Here's a playground to try it for yourself.

sort_by()

There's a different, somewhat easier approach we could have chosen here. There isn't a function to automatically sort one array using another, but rather than overriding the comparison function, we can instead tell the sort function what to compare. In this case, we can map each item's name to its index in the order list, and sort that!

First, let's create a sort_by() function that takes a resolver function. It will sort the items based on what the resolver returns for each.

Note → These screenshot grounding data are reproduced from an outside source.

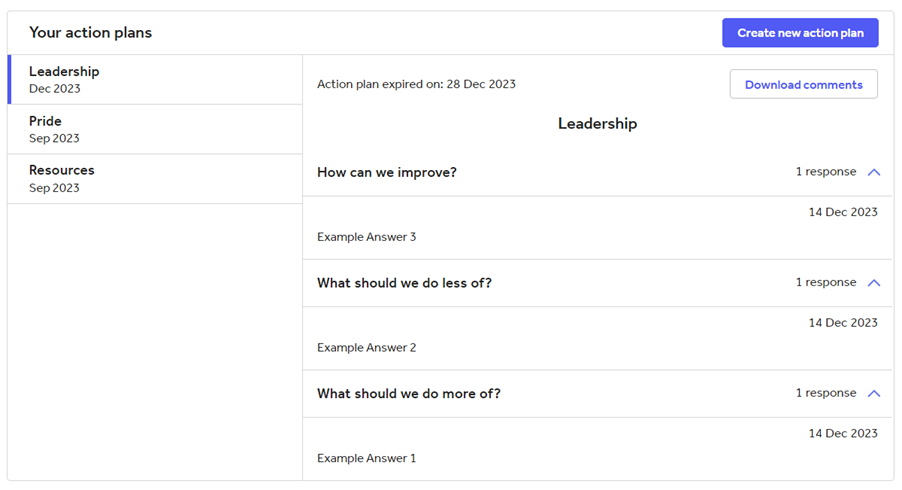Click the "Your action plans" header
The width and height of the screenshot is (902, 490).
point(90,33)
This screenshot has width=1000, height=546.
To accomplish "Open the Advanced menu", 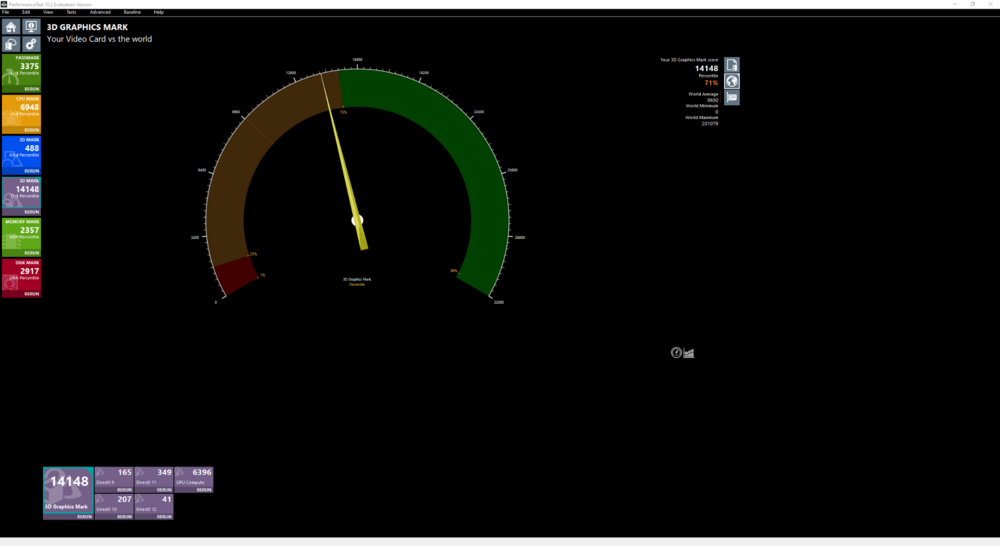I will click(x=100, y=12).
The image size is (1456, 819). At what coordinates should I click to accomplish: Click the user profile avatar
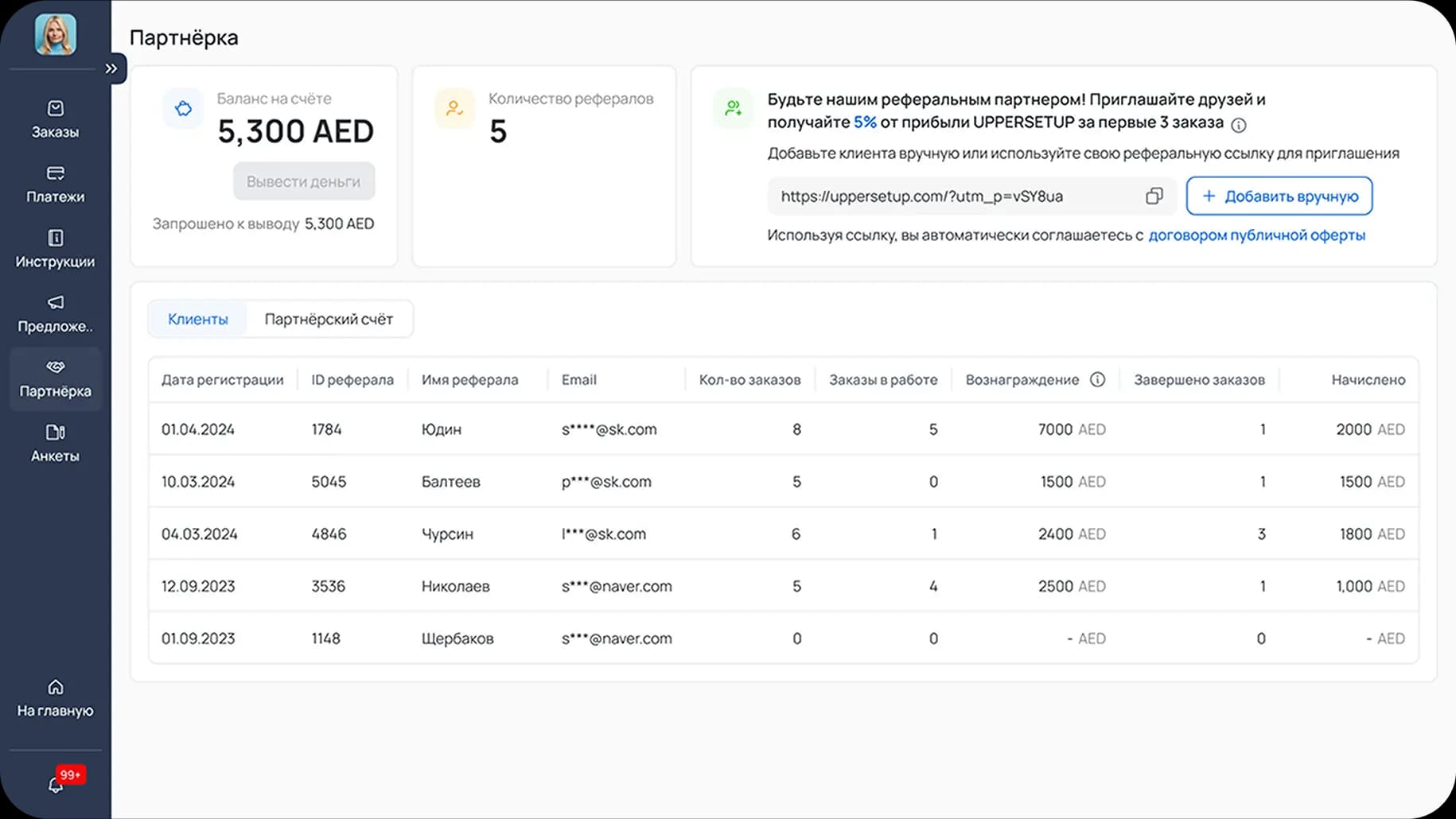[x=55, y=35]
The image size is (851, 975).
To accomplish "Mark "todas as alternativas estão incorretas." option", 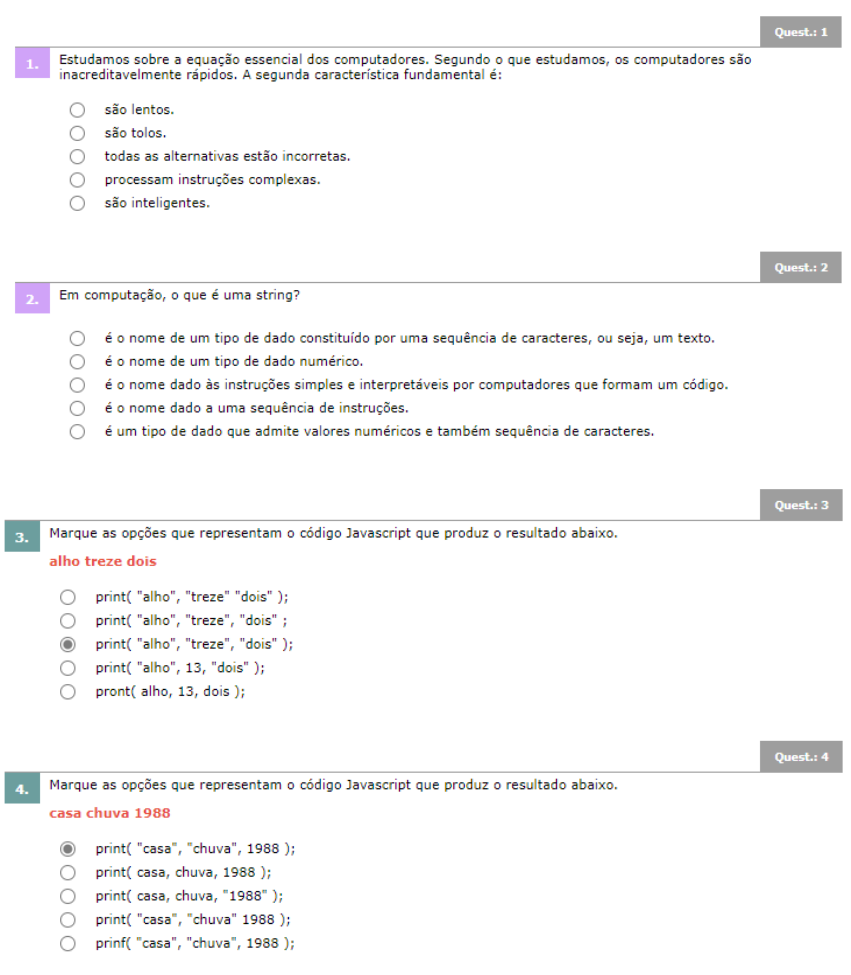I will click(x=77, y=157).
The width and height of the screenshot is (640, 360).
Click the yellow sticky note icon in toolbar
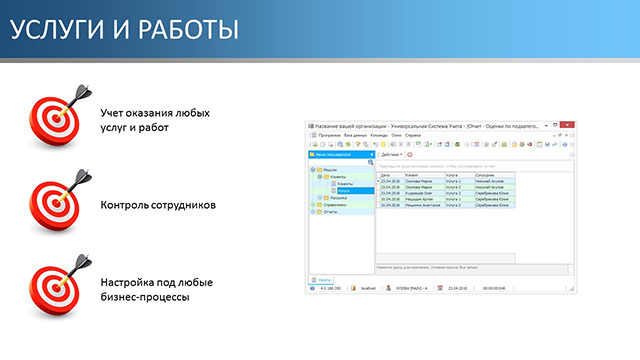[383, 144]
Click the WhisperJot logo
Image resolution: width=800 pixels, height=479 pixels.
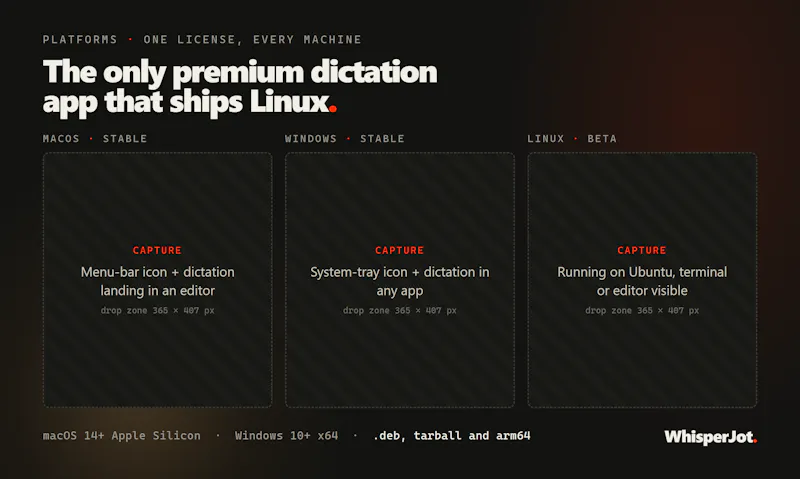point(710,437)
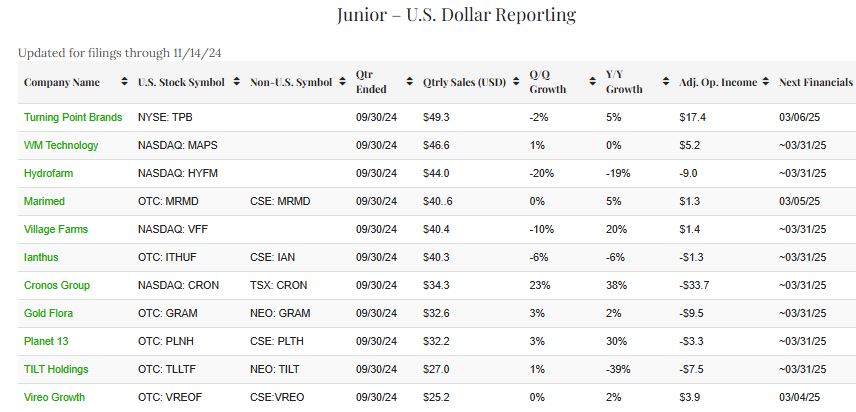Click the Hydrofarm company link
The width and height of the screenshot is (856, 412).
pyautogui.click(x=48, y=173)
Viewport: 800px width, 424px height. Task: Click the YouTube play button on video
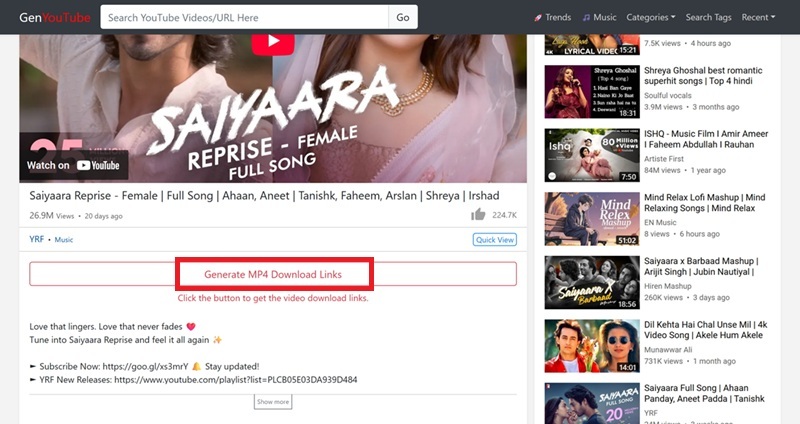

function sort_by(array $array, callable $resolver, ...$sortArgs) {
 $mapped = array_map($resolver, $array);
 asort($mapped, ...$sortArgs);
  
 $sorted = [];
 foreach ($mapped as $key => $index) {
   $sorted[] = $array[$key];
 }
  
 return $sorted;
}

Our resolver will be a function that maps the item to its index in the order list. But what we do if the item isn't in the order list? One trick is to return PHP_INT_MAX, INF (infinity, ∞), or just any large number. Returning this will ensure these items are sent to the end of the sorted list.

But in this case, we don't just want them to go to the end; we'd ideally like to sort them with natural sort as well (so "Bill" should come before "Rosa"). So instead we return the large number concatenated with the item's name. The number has to be the same for both items, so they both go the back.

To clarify: Given ["Rosa", "Bill"]:

  • If we return INF (or any large number) for both, PHP will send them both to the back, but they'll remain in this order
  • If we return "9999Rosa" and "9999Bill", PHP will sort them: ["Bill", "Rosa"]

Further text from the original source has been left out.